Background: Family history of colon cancer can be deconstructed into causal and noncausal explanations, which include genetic factors, environmental factors, gene-environment interactions, misclassification, and differences in screening.
Methods: We investigated some of these causal and noncausal explanations by using data from a case-control study of colon cancer conducted among African Americans and whites in North Carolina. We examined the relationship between family history and polymorphisms in four genes (N-acetyltransferase 1 and 2 [NAT1, NAT2], methylenetetrahydrofolate reductase, and peroxisome proliferator-activated receptor gamma [PPARG]), environmental risk factors, the joint distributions of these genes and environmental risk factors, and the prevalence of colon cancer screening.
Results: Participants with one or more first-degree relatives with colon cancer showed a slightly higher prevalence of at-risk genotypes for each locus, but results were statistically significant only for NAT2. Participants with a family history showed a higher prevalence of at-risk combinations of genotypes and environmental risk factors (NAT2 and well-done red meat consumption; PPARG and nonsteroidal anti-inflammatory medication use). The sensitivity and predictive value of family history for identifying persons with at-risk genotypes or environmental risk factors was low. History of cancer screening was similar in those with and without a family history.
Conclusions: Our results suggest that family history of colon cancer may represent aggregation of some genetic polymorphisms and environmental risk factors. Although it is premature to use family history as a screening tool when testing for genetic polymorphisms, further research is needed to identify additional genes and environmental factors that may be associated with family history.

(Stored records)
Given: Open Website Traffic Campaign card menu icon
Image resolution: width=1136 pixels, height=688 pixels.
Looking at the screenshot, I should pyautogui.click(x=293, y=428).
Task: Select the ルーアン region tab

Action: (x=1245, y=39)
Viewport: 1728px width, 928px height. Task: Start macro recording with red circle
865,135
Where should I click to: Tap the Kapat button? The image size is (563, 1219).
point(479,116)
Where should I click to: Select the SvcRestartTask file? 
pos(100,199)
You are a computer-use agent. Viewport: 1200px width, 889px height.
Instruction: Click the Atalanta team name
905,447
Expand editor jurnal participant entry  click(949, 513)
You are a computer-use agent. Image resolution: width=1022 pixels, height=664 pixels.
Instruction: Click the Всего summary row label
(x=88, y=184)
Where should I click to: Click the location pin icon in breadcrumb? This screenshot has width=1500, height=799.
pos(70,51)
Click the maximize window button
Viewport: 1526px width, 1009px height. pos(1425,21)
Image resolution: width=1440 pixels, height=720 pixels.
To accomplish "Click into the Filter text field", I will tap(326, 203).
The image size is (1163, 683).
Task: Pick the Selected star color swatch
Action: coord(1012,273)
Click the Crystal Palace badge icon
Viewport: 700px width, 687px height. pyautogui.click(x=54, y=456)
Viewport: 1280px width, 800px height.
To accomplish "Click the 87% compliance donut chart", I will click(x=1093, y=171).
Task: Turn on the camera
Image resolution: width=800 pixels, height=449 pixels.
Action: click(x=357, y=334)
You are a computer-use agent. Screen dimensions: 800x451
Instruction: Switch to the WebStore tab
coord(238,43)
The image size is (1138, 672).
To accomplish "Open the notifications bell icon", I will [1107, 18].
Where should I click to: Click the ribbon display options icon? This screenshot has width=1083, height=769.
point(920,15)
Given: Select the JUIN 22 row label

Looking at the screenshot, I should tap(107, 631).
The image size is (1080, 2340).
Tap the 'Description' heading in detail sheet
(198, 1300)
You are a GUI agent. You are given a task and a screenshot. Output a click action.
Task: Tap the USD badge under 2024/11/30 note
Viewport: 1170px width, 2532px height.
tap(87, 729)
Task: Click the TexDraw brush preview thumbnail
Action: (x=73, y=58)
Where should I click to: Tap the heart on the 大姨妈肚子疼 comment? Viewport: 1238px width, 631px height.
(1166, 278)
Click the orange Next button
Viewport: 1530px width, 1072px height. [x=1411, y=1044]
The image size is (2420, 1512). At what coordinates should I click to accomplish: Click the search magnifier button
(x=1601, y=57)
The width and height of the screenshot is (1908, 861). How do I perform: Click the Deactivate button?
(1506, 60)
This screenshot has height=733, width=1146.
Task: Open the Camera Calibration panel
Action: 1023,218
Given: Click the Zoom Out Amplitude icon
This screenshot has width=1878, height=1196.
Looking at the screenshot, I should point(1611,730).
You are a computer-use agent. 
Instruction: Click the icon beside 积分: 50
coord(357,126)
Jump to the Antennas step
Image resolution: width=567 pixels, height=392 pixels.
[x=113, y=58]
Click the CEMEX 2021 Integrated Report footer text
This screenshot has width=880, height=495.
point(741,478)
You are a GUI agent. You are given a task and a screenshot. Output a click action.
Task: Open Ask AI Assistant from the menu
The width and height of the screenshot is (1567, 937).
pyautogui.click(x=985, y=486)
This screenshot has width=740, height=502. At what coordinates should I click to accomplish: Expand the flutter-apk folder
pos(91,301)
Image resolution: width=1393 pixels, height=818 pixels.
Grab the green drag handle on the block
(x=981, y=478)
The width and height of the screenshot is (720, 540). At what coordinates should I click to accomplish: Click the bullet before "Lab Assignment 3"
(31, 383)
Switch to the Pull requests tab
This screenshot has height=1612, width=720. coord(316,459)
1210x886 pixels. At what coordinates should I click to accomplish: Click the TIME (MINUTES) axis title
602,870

> _Tasks to carry out_:
(1) Please output the stretch of the colon cancer abstract from "Background: Family history" through "colon cancer screening.".
(2) In the colon cancer abstract, for which gene were the genotype results statistically significant?
(3) Translate this sentence from the colon cancer abstract into Spanish: "History of cancer screening was similar in those with and without a family history."

> _Numbered responses_:
(1)
Background: Family history of colon cancer can be deconstructed into causal and noncausal explanations, which include genetic factors, environmental factors, gene-environment interactions, misclassification, and differences in screening.
Methods: We investigated some of these causal and noncausal explanations by using data from a case-control study of colon cancer conducted among African Americans and whites in North Carolina. We examined the relationship between family history and polymorphisms in four genes (N-acetyltransferase 1 and 2 [NAT1, NAT2], methylenetetrahydrofolate reductase, and peroxisome proliferator-activated receptor gamma [PPARG]), environmental risk factors, the joint distributions of these genes and environmental risk factors, and the prevalence of colon cancer screening.

(2) NAT2

(3) Los antecedentes de pruebas de detección del cáncer fueron similares en quienes tenían y en quienes no tenían antecedentes familiares.